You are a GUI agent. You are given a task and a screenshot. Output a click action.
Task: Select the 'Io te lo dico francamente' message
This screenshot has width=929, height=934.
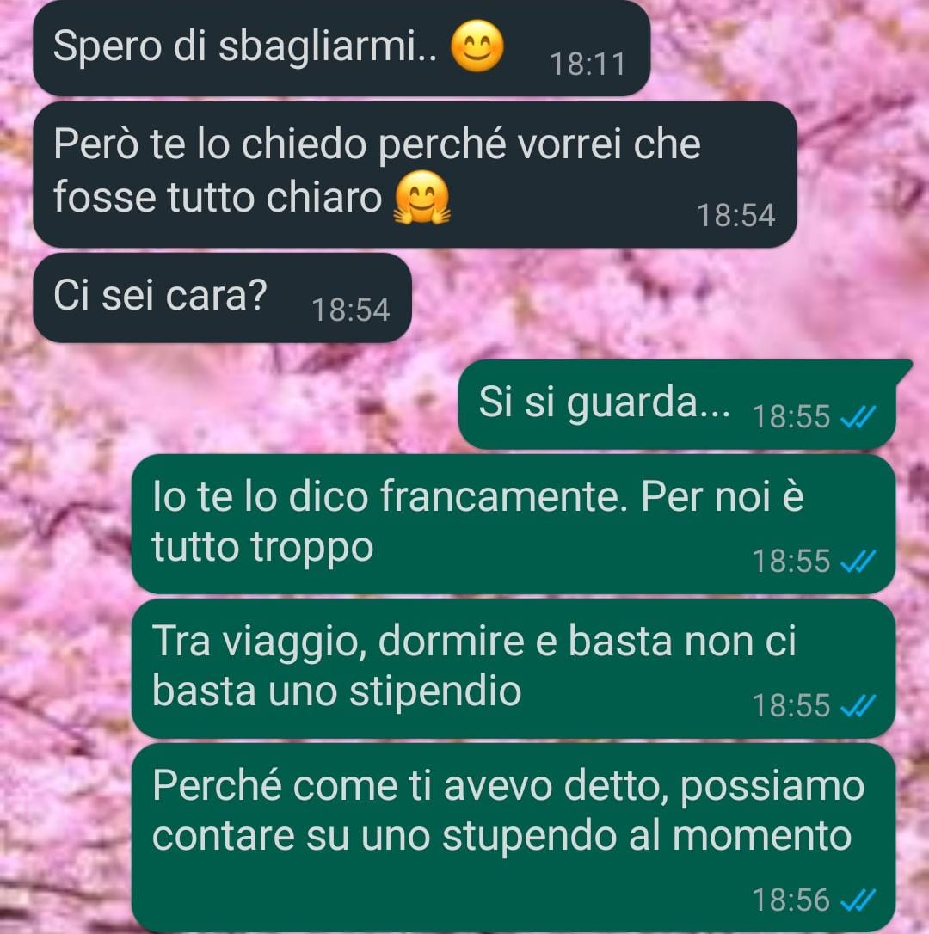click(514, 524)
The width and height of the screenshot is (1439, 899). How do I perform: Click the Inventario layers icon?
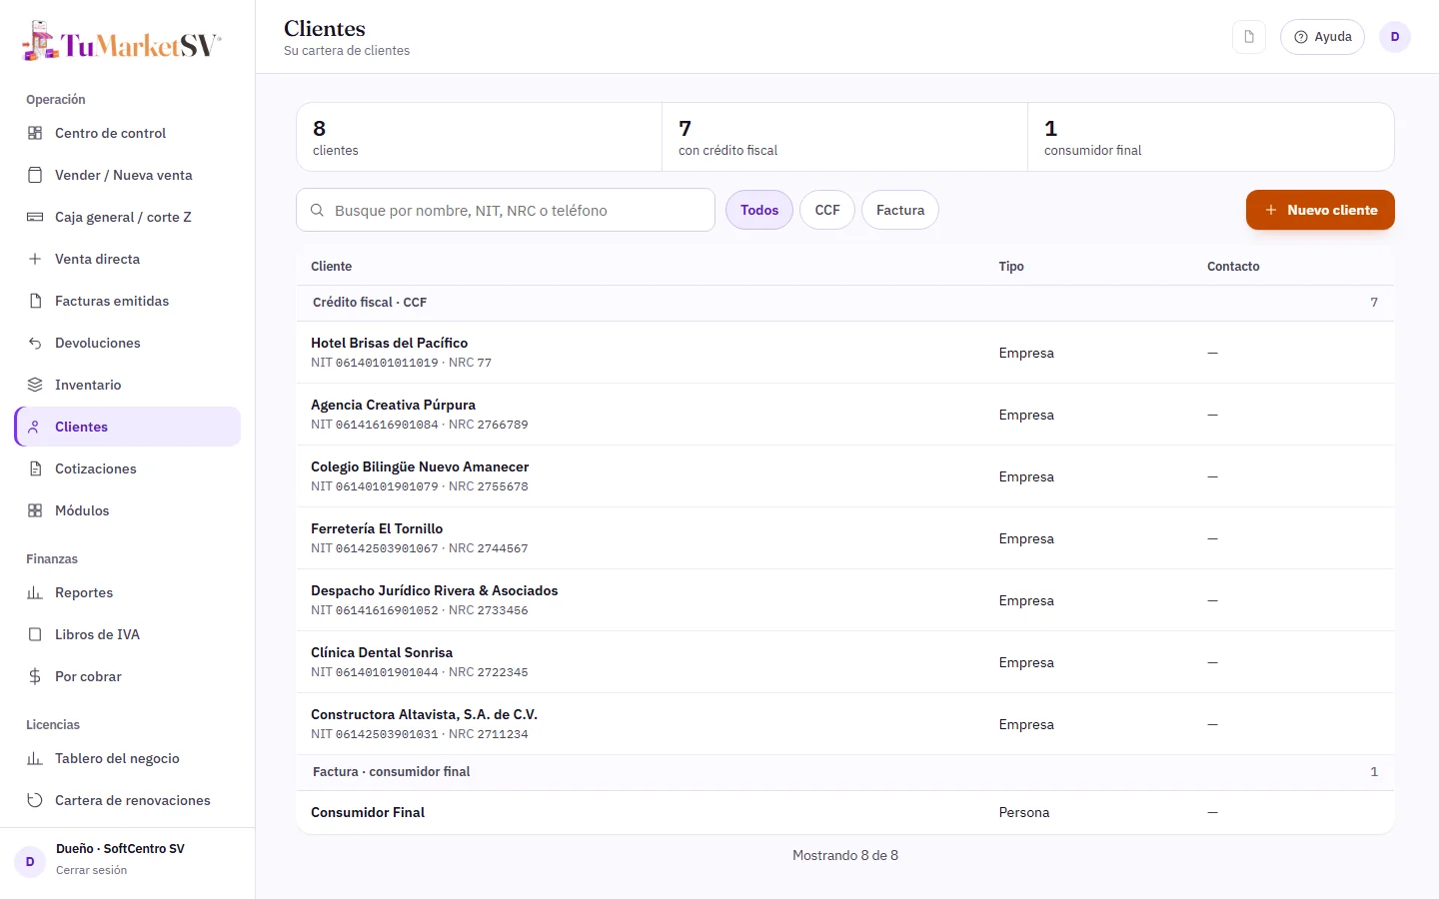click(x=35, y=385)
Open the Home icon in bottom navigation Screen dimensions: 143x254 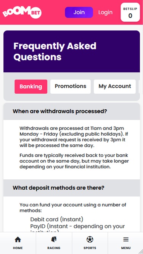tap(18, 240)
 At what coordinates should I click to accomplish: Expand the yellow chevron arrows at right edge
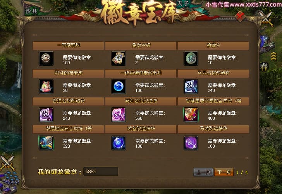click(x=273, y=56)
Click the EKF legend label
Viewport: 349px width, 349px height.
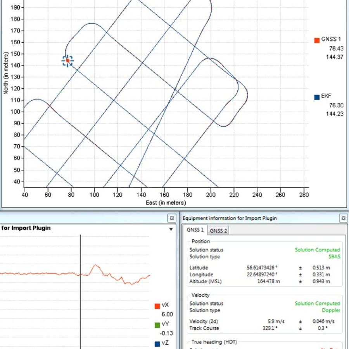(327, 96)
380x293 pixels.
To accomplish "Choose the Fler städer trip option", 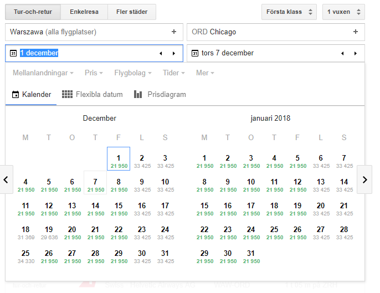I will tap(132, 12).
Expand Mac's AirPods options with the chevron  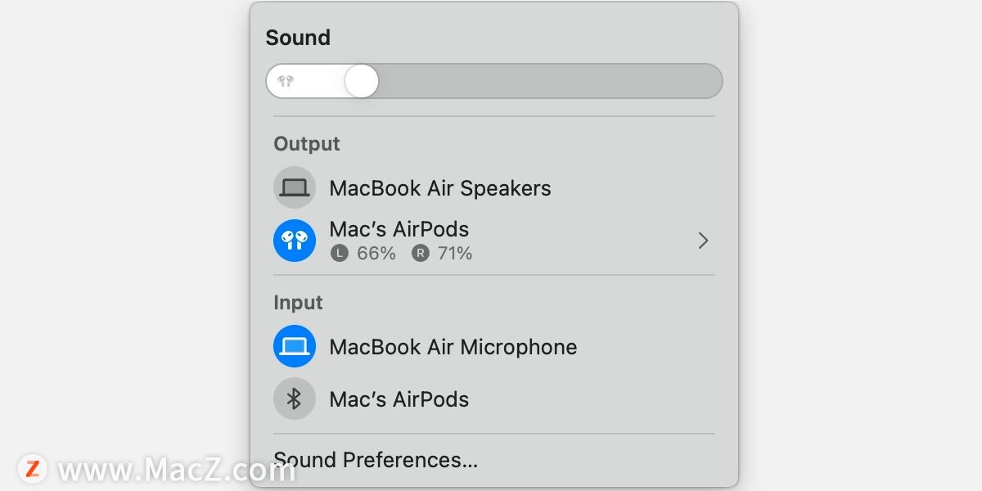(x=702, y=241)
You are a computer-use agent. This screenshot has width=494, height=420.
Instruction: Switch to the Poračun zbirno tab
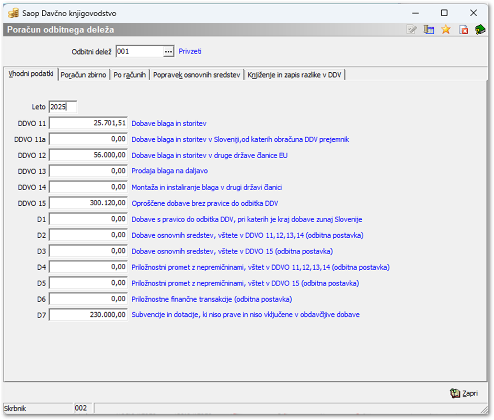tap(84, 75)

What you are asked to do> Can you reproduce the part that opens with the line containing "You are a computer-use" and closes with the last line, shifting every coordinate in the answers by -42 and keeping the requests? Leave the pictures out.

Finished answer>
You are a computer-use agent. This screenshot has width=494, height=420.
Instruction: Switch to the Poračun zbirno tab
tap(42, 33)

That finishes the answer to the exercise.